The amphitheater plans filed last week call for "a large front plaza, terraced turf seating, box seating, covered pavilion seating, concessions, stage, sky suites, office, lodging for performers and service area for performers and vendors," as well as 1,803 parking spaces, according to the Athens-Clarke County Planning Department. It will host acts that are too big to play the Classic Center but too small for a stadium, said James Warnes, the zoning lawyer for the project.
The developer is Clint Larkin, a former University of Georgia football player who lives in nearby Carlton and is also involved in the Hyatt Regency under construction next door to the Classic Center, Warnes said.
Part of the 49-acre parcel is zoned residential, so the project will require a rezoning to commercial-general. The ACC Planning Commission will get its first look at the project Thursday, Nov. 2.
Construction will take about a year from the time permits are approved, Warnes said.
Assuming the amphitheater is successful, a hotel and restaurants could be built on three commercial outparcels along Commerce Road, he added.
Larkin did not return a call seeking comment, but ACC Commissioner Kelly Girtz, who represents that area, said he has spoken with the developer about buffering the amphitheater from the adjacent Creekstone subdivision off Boley Drive. "It's set up to minimize any impact on the neighborhood," he said.
Vehicular access would be off both Commerce Road and Boley Drive, but Warnes said off-duty police will direct traffic, so it should not be an issue. Some concert-goers will also arrive by bus or shuttle, he said, and the plans call for a link to the North Oconee River Greenway across the street.
The Athens Downtown Development Authority has kicked around an idea for an approximately 2,500-seat amphitheater on city-owned land near the Classic Center, but the Commerce Road amphitheater probably reduces the odds that the downtown amphitheater will ever be built, Girtz said. While former ADDA director Pamela Thompson had pushed for the amphitheater, which is included in the downtown master plan, current ADDA co-director David Lynn wasn’t even aware such a discussion had taken place.
At the same time, Classic Center Executive Director Paul Cramer has been eyeing that adjacent property for an approximately 7,000-seat arena, which he says could host about 125 events a year, rain or shine, including family shows, concerts, large conventions, trade shows and high-school athletic tournaments. “Certainly we want to bring in music acts, but it’s much more than that,” he said.
Warnes said he and Larkin have met with Cramer about their plans. "They really complement each other," Warnes said. "Paul was favorable toward it."

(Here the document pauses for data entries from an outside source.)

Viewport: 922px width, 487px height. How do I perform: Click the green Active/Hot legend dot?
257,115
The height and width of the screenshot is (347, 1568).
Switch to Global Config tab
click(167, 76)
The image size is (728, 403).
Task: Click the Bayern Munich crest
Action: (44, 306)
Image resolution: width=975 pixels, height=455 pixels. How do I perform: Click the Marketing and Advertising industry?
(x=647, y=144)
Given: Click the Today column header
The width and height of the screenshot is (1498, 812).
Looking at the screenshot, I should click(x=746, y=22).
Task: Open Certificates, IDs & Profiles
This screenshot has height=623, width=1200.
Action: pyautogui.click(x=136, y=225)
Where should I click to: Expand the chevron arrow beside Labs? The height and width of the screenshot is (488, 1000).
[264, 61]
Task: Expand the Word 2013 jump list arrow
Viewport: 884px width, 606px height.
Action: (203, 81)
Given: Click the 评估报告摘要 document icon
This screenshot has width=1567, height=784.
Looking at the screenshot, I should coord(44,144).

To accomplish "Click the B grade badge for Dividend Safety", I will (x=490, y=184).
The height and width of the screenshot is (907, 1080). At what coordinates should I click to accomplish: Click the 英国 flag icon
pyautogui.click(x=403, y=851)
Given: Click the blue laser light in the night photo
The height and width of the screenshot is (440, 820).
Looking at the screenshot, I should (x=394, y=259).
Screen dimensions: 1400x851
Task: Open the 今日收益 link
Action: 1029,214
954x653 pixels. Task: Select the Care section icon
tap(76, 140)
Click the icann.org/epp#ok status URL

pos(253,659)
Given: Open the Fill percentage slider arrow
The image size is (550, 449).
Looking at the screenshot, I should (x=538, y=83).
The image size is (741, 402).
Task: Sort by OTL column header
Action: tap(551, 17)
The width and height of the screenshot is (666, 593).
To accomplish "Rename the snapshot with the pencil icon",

Cramer confirmed his support for the amphitheater. “What I said to [Larkin] was that Athens is such a great music town, we should be able to support an arena and an amphitheater,” he said.
Unlike the privately funded amphitheatre—a type of venue that’s relatively inexpensive to build and maintain—the arena will requiring public funding. The price tag is $70 million, and Cramer said he intends to try to get it on the project list for the next SPLOST coming up in 2018. (Part of the cost will be covered by the private sector, he said.)
A study prepared by ODELL, a Charlotte-based company, found that there is a niche available for a 6,500–7,000-seat arena, with no such facility between Duluth and Clemson, SC. Interviews with people in the entertainment industry revealed that Athens has a need for a venue between the size of the Georgia Theatre (with a capacity of 1,000) and Stegeman Coliseum (10,500). The arena would bring in more than $4 million in revenue annually (including a $2.1 million profit) and have an economic impact of $35 million, according to the study.
Girtz, for one, said he isn't sold on the idea, and it could be a tough sell after a $25 million expansion in 2011 that barely made the list and angered many citizens by creating a wall along Thomas Street cutting off downtown from the Multimodal Center and the river. But as he showed in 2010, Cramer can be very persuasive. “I’m hopeful when [people] see all the data, they’ll support this multi-use facility,” he said.